Je passe à peine 10 minutes dans la salle de bain. Je me douche avec le gel douche Horace à la menthe poivrée. Je me shampouine un jour sur deux avec du John Masters Organics, un produit onéreux mais qui vaut le coût. On a finalement besoin de très peu de produit donc un petit flacon me dure facilement deux mois. Pour le visage, je passe un coup de rasoir électrique, puis j'utilise juste un toner Kiehl's et un peu d'après-rasage Avène. Cela me suffit car je n'ai pas la peau sèche et trouve les nettoyants trop agressifs le matin. Et je termine juste par un pschitt d'Exemplaire Unique de la maison des Eaux Primordiales, fondée par mon ami Arnaud Poulain.
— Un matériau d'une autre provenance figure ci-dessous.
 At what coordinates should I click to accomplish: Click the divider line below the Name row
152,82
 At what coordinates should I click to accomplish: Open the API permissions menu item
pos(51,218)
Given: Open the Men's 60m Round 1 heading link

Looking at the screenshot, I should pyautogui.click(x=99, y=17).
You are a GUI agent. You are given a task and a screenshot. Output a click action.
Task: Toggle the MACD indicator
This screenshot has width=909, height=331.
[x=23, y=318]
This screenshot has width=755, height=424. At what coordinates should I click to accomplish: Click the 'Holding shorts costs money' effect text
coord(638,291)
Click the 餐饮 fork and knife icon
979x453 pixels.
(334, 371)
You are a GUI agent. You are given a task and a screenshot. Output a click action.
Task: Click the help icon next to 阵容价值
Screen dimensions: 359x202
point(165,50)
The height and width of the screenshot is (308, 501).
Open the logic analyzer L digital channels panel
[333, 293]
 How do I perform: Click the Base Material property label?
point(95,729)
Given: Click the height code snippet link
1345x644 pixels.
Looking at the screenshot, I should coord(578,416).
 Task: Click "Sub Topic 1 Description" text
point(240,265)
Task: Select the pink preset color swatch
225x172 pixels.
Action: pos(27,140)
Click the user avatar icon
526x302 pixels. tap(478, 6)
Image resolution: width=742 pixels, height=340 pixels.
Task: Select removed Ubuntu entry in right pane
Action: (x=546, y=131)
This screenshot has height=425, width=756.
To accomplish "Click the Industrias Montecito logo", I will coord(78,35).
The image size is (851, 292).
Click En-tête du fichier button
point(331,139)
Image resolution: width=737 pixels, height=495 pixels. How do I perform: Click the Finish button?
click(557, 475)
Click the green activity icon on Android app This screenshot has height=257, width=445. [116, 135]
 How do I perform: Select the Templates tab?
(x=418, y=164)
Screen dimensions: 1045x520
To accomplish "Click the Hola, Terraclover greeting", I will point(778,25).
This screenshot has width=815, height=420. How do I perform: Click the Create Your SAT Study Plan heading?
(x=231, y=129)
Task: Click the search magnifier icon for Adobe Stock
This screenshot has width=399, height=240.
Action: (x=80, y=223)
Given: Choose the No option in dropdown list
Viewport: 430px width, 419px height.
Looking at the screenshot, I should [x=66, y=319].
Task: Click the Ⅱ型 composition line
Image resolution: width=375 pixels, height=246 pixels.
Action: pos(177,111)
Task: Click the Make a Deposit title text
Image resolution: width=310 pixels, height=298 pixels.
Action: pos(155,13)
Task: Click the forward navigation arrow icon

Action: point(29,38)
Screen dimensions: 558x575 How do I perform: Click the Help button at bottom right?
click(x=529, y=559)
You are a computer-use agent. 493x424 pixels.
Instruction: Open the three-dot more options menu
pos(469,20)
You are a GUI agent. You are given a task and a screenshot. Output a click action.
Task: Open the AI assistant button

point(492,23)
Tu te contentes du strict minimum, en somme. Est-ce que tu en fais plus le soir ou le week-end ?

Le soir, j'utilise le nettoyant Horace, vu que je roule en scooter la journée donc ça m'aide à me débarrasser de la pollution, mais j'y pense rarement. Une fois dans mon lit, je mets un peu de crème riche pour le corps de Dyptique sur les zones les plus sèches, en particulier les hanches à cause des frottements de mes jeans. Une fois l'hiver arrivé, j'utilise l'hydratant Horace pour ne pas avoir la peau qui tiraille au niveau du visage le matin, la crème mains de La Compagnie de Provence, et mets de l'Homéoplasmine sur mes lèvres le soir en guise de baume.

Tu n'as jamais eu de problème de peau, ni de cheveux ?

J'ai eu des problèmes de pellicule, donc je lavais mes cheveux tous les jours, avec plein de shampoings différents, dont ceux qu'on trouve en supermarché Head & Shoulders ou Petrole Hahn. Jusqu'au jour où un dermatologue m'a expliqué que c'était justement parce que j'en faisais trop que mes cheveux réagissaient à coups de pellicules. Alors je suis passé aux shampoings bio, qui moussent très peu mais justement parce qu’ils sont doux. Au bout d'un mois, je n'avais plus de problème. Après, à cause du scooter, je dois avouer que les gens ont plus l'habitude de me voir arriver hirsute que bien coiffé avec la peau qui ne brille pas !

Tu as l'air d'être quelqu'un d'hyper-connecté. Tu parviens à décrocher facilement ?

Je reçois en moyenne 1000 mails par jour. J'ai besoin d'être joignable en permanence en tant que responsable de boutique et d’un site, en cas de problème. Avant, je regardais mes mails tout le temps, même le week-end. Mais maintenant, durant mes jours off, j'ai décidé d'une plage horaire pendant laquelle je m’autorise à y toucher, mais pas en dehors. En semaine, je m'organise également un créneau quotidien de 14h à 15h, où je travaille sur un projet de moyen à long cours, afin d'être sûr de progresser sur ce sujet de fond, au lieu d'être toujours occupé à répondre à des mails, des urgences, ou des objectifs du quotidien immédiat.

Tu fais du sport pour t'aider à décompresser ?

Les bébés-nageurs, ça compte (rire) ? Plus sérieusement, je me suis inscrit plusieurs fois en salle, mais je n'ai jamais tenu plus d'un mois. Je suis arrivé à un moment où ma vie est principalement composée de ma famille et de mon boulot. Donc si j'ai deux heures libres, je les consacrerais automatiquement à mon fils, plutôt qu'à prendre soin de moi. Même si, au fond, cela me procure un bien fou.